What you have to do ▸
Would you write out the lines below exactly, from the one containing "You are a computer-use agent. 648x490 pixels." to the very last, but without the pictures?

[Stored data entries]
----
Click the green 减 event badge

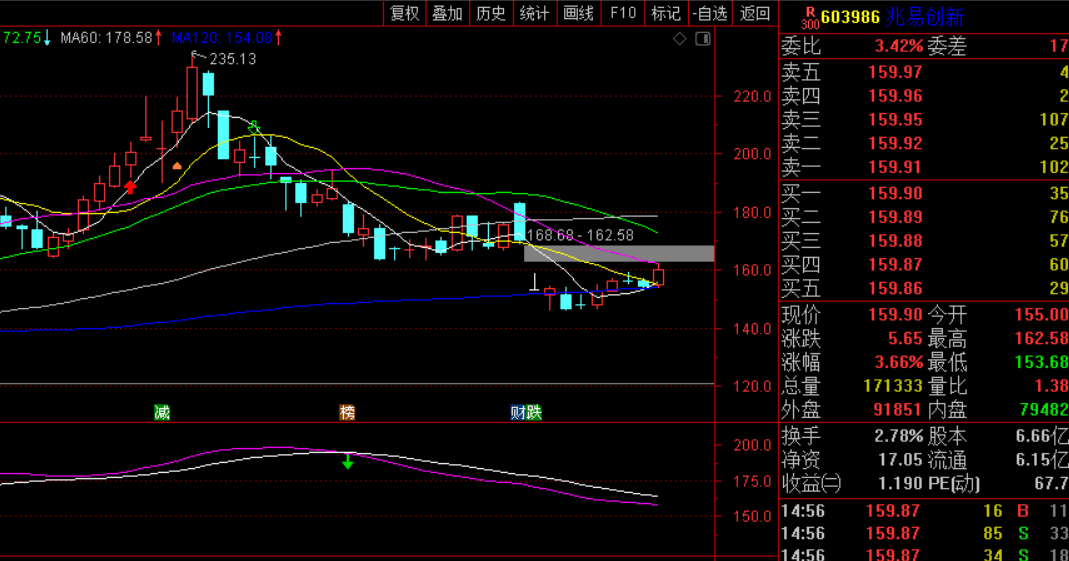coord(162,412)
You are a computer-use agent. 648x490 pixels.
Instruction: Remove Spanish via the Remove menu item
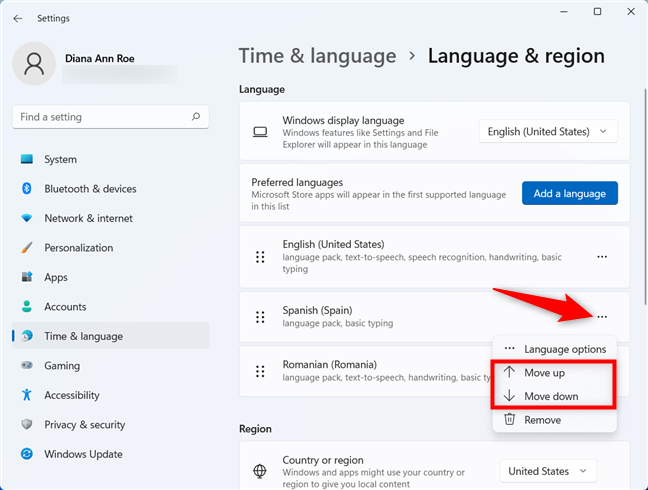(543, 420)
----
Solution for this problem ▸
You are a computer-use agent. 648x490 pixels.
Instruction: Remove Spanish via the Remove menu item
(543, 420)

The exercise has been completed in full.